Harrison also talked about the academic requirements of being a student-athlete.  He showed my son a couple of lecture halls and a couple of smaller classrooms and told him how the professors don’t care whether or not you show up for class.  But, he added, the Athletic Director DOES care and has “classroom checkers” monitoring the athletes’ attendance.  Harrison then explained the mandatory study hours and about the tutors available to help.  He emphasized that the coaches WANT their athletes to be successful academically and will do their best to provide whatever assistance is necessary to achieve that goal.
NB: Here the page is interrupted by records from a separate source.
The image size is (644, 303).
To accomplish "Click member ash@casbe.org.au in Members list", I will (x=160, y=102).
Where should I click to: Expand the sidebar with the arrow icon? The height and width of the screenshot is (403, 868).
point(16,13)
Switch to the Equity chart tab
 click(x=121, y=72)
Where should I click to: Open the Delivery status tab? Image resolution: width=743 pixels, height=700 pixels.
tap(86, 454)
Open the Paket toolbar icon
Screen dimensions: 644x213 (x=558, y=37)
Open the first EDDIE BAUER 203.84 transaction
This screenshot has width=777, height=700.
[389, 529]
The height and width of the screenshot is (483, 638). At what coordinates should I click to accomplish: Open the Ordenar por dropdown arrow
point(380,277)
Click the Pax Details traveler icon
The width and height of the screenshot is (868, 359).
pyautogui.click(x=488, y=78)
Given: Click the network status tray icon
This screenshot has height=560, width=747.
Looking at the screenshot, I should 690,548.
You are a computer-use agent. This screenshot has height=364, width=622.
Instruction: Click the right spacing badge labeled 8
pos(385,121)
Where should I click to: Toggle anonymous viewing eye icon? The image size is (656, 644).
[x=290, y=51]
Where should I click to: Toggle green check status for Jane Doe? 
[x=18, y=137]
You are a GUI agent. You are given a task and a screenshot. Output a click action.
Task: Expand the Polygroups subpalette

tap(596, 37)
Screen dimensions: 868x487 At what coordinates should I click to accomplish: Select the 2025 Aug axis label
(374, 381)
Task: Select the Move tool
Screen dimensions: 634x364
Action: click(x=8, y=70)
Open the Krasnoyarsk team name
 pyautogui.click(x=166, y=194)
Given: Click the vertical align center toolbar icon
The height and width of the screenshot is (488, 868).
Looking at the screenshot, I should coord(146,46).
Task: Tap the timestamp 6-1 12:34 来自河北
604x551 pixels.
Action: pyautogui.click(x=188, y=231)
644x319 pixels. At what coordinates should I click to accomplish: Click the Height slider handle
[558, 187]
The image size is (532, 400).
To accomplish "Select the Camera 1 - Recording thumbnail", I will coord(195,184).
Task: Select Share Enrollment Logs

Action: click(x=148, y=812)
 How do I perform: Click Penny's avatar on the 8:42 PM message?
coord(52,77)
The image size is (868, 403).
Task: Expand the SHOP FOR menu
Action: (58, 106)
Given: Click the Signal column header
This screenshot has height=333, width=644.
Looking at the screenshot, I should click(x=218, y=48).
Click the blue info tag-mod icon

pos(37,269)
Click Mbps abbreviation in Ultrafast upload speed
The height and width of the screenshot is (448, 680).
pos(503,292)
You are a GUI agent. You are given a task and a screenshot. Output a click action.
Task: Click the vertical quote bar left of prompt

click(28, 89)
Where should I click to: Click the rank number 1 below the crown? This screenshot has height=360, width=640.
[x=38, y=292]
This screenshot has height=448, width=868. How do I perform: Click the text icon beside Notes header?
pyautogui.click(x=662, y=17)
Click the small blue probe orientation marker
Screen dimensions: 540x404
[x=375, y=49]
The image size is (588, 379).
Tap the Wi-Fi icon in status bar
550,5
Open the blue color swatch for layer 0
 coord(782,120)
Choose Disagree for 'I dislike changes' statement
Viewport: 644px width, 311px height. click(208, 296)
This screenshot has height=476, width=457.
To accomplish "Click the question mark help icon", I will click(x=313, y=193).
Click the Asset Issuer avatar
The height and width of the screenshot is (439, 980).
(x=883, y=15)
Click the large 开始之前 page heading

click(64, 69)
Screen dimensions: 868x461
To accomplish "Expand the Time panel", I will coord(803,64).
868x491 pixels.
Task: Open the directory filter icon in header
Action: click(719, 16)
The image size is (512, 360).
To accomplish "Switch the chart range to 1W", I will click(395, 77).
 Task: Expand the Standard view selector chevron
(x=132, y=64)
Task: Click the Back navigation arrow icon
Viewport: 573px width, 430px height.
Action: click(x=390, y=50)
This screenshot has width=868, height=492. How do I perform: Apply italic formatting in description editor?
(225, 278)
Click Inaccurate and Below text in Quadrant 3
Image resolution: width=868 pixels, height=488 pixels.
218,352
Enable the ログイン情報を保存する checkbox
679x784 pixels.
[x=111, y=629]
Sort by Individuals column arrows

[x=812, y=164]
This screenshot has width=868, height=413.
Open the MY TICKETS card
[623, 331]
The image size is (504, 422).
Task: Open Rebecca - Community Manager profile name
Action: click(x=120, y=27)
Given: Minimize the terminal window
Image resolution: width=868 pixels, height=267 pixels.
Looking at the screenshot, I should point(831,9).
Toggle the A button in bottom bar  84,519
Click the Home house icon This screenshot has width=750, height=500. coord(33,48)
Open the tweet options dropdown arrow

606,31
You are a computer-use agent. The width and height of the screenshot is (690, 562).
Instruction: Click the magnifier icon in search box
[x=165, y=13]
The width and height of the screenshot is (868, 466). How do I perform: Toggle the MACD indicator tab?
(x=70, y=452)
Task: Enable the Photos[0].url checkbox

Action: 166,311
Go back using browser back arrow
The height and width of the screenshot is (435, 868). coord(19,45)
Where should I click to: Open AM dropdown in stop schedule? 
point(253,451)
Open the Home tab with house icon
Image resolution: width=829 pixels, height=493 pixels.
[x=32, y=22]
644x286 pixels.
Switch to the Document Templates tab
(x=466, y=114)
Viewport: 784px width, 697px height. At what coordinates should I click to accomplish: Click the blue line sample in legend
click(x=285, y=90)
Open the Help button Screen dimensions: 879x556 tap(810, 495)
Shortly after returning to our hotel, I saw a quote on the JBMThinks Twitter feed: “Obstacles are put in your way to see if what you want is really worth fighting for.”  How timely!  I couldn’t help but think that hearing about how tough college tennis life can be would give my son pause, would make him really stop and think about whether or not this is truly what he wants.  My husband and I have always told our son that where he takes his tennis is 100% up to him.  If he wants to play in college, great!  If he doesn’t want to play in college, great!  If he wants to try playing professionally, we’ll support that choice, too.  But, we want him to make his decisions having as much knowledge and information as possible then committing completely to the path.  Of course, if he changes his mind and chooses another path after giving it a fair shot, then we’re okay with that.  We just want him to go into it with his eyes wide open.

The next day, I spent some time chatting with a junior coach at the tournament site about the training he does with his players.  He invited my son to join them for some track and stadium training back in Atlanta.  When I mentioned it to my son later that night, I wasn’t sure what kind of reaction I would get – would he take the coach up on his offer and see how he handles the challenge or would he say no thanks and leave it at that?  I was relieved and happy to hear my son say, “Cool!  Sure, I’d love to go!”  Looks like he’s up for the fight!